## Selected extract
[NOTE: We will occasionally be featuring some blog posts from student scanning hits in World futures class.].
Up until now there were two predominant ways to effectively search for extraterrestrial life. For very far away worlds, planet hunters execute a spectrographic analysis of a planet’s atmosphere. Different chemical compositions would emit different light in specific wavelengths and in this way we could know if there is water, or even metabolical byproducts of life or industry present. In a more tactile situation (such as a rover on Mars), a standard chemical analysis could be made. Both of these methods rely heavily on chemistry.

## List of tasks
1. In the passage on searching for extraterrestrial life, what analysis do planet hunters perform for very far away worlds?
2. Continue the passage on searching for extraterrestrial life, starting after its final sentence.

## Information supplied
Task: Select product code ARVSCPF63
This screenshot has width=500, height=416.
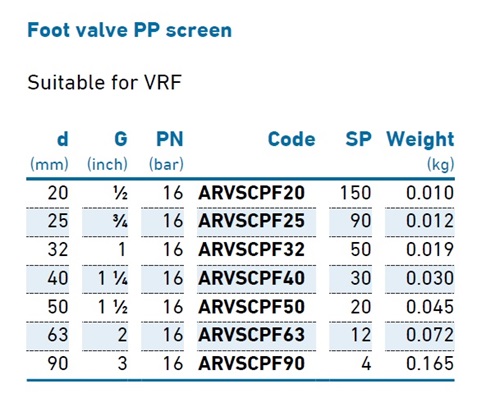Action: tap(251, 335)
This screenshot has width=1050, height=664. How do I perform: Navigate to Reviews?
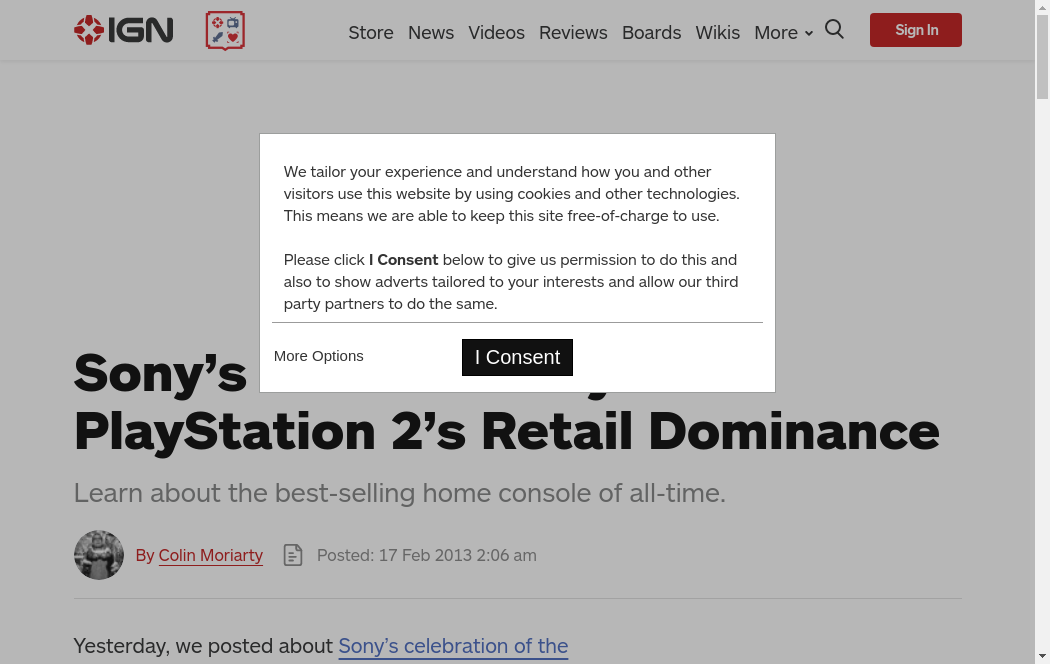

## Expected responses
1. A spectrographic analysis of a planet's atmosphere.

2.
However, along with other collaborators, scientist at the University of Lausanne devised a new approach: Scanning for vibrations which would indicate metabolic movement and processes! A nano-sample of whatever is suspected to be life harboring, is deposited onto a nano-sized cantilever which scans it with a laser more than once. In a sense it makes a sequence of images which are then used to detect nanomotion. For those into scientific jargon the whole thing would sound something like this: “We have devised a nanomotion detector to study these fluctuations and to associate them to the metabolic activity of the specimens,” says the scientists[1].
Just as exciting is its application for the pharmaceutical industry: Antibiotic and cancer drugs are both supposed to kill malevolent cells in the body. New drugs can now be tested in this way to see if they are really up to the challenge.